Foundation Inference Models for Ordinary Differential Equations
Ordinary differential equations (ODEs) are central to scientific modelling, but inferring their vector fields from noisy trajectories remains challenging. Current approaches such as symbolic regression, Gaussian process (GP) regression, and Neural ODEs often require complex training pipelines and substantial machine learning expertise, or they depend strongly on system-specific prior knowledge. We propose FIM-ODE, a pretrained Foundation Inference Model that amortises low-dimensional ODE inference by predicting the vector field directly from noisy trajectory data in a single forward pass. We pretrain FIM-ODE on a prior distribution over ODEs with low-degree polynomial vector fields and represent the target field with neural operators. FIM-ODE achieves strong zero-shot performance, matching and often improving upon ODEFormer, a recent pretrained symbolic baseline, across a range of regimes despite using a simpler pretraining prior distribution. Pretraining also provides a strong initialisation for finetuning, enabling fast and stable adaptation that outperforms modern neural and GP baselines without requiring machine learning expertise.
💡 Research Summary
The paper introduces FIM-ODE, a Foundation Inference Model designed to infer the vector field of ordinary differential equations (ODEs) directly from noisy trajectory observations in a single forward pass.
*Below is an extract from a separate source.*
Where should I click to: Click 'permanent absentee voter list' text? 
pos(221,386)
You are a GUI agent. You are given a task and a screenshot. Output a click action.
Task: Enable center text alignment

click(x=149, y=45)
Traditional ODE inference methods—symbolic regression, Gaussian‑process (GP) regression, and Neural ODEs—typically require high‑quality derivative estimates, carefully crafted priors, or expensive back‑propagation through numerical solvers, making them difficult to apply without substantial machine‑learning expertise. FIM-ODE addresses these challenges by amortising the inference process through large‑scale pretraining on synthetic data.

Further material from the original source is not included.